In vista dei Giochi olimpici invernali di Milano Cortina 2026, sono stati selezionati i vini che accompagneranno l’accoglienza ufficiale di Casa Italia. Ventisei etichette, provenienti da sedici regioni, entreranno nella carta dei vini di Musa, l’hospitality house allestita dal CONI a Milano, Cortina e Livigno, con l’obiettivo di raccontare il vino italiano attraverso una rappresentanza ampia e articolata dei suoi territori.

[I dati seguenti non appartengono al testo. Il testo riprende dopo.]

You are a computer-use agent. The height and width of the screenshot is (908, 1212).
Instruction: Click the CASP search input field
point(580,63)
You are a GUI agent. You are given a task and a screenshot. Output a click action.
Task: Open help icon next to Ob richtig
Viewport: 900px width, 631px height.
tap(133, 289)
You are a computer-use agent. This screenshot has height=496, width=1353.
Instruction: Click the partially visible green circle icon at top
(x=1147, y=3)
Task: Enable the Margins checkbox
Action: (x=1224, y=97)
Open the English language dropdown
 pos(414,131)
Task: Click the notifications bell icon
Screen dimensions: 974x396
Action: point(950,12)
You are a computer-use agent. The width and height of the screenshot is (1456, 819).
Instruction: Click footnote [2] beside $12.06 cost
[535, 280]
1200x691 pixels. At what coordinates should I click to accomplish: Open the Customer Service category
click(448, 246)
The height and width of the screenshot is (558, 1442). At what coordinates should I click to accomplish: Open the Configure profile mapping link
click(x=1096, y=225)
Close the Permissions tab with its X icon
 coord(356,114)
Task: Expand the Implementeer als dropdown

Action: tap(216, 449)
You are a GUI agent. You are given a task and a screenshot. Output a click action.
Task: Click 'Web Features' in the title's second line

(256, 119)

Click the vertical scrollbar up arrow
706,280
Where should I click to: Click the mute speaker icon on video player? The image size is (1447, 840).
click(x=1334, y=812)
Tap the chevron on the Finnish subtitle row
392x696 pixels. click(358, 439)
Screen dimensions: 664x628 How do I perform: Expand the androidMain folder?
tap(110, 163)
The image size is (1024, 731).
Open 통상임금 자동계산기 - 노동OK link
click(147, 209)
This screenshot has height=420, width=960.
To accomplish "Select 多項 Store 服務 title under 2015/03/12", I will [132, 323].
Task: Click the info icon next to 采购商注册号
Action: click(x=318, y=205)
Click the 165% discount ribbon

La selezione è stata affidata dal Comitato Olimpico Nazionale Italiano al team di LT Wine & Food Advisory, società di consulenza specializzata nella valorizzazione della filiera vitivinicola. Il lavoro si è sviluppato seguendo criteri orientati alla rappresentatività delle principali denominazioni e dei vitigni autoctoni, includendo realtà molto diverse tra loro, dai grandi gruppi nazionali al sistema cooperativo, fino alle aziende di dimensioni più contenute.
Secondo il presidente del CONI Luciano Buonfiglio, i vini individuati riflettono un’immagine autentica ed eterogenea del made in Italy, coerente con il progetto Musa e con il ruolo simbolico che Casa Italia riveste durante le manifestazioni olimpiche. L’obiettivo non è solo offrire un servizio di alto profilo, ma anche costruire un racconto condiviso del patrimonio enologico nazionale.
Quali sono i vini selezionati
Il percorso segue una linea di continuità con quanto già avvenuto in occasione delle Olimpiadi di Parigi 2024. Anche per Milano Cortina, come sottolineato da Luciano Ferraro, che ha affiancato il team nella selezione, le etichette scelte intendono restituire la complessità del vino italiano, mettendo in evidenza la varietà dei territori e i progressi compiuti negli ultimi anni in termini di qualità e identità produttiva.

La mappa dei vini attraversa l’Italia da nord a sud. L’Abruzzo è rappresentato da un Montepulciano d’Abruzzo Doc, mentre la Calabria entra in carta con un Cirò Rosso Classico Docg. Dalla Campania arriva un Greco di Tufo Docg, affiancato, per l’Emilia-Romagna, da tre interpretazioni diverse che includono Sangiovese, Albana e Lambrusco. Il Friuli-Venezia Giulia partecipa con un Friulano dei Colli Orientali, il Lazio con un Bellone in versione Igt.
La Lombardia è presente con un Lugana Doc e un Valtellina Superiore Docg, mentre le Marche contribuiscono con un Verdicchio dei Castelli di Jesi Classico Superiore. Il Piemonte unisce una Freisa d’Asti a un Barolo Docg proveniente dalla zona di Cannubi. La Puglia propone due espressioni differenti, una basata su vitigni autoctoni e un rosato del Salento, mentre la Sardegna è rappresentata da un Vermentino di Sardegna Doc. Dalla Sicilia arriva un Etna Rosso Doc.
La Toscana compare con tre etichette che spaziano dal Brunello di Montalcino a due Toscana Rosso Igt, mentre il Trentino-Alto Adige propone Pinot Bianco, Teroldego Rotaliano Superiore Riserva e Chardonnay. L’Umbria entra in selezione con un rosso a Indicazione geografica tipica, e il Veneto chiude il quadro con un rosso dei Colli di Breganze e un Valpolicella Ripasso Doc Superiore.
Nel loro insieme, questi vini compongono una carta pensata per rappresentare l’intera wine economy italiana in un contesto internazionale, dove l’accoglienza diventa anche strumento di narrazione culturale. A Milano Cortina 2026, il vino non sarà solo un accompagnamento gastronomico, ma un elemento di identità nazionale, chiamato a dialogare con ospiti, delegazioni e pubblico attraverso il linguaggio dei territori.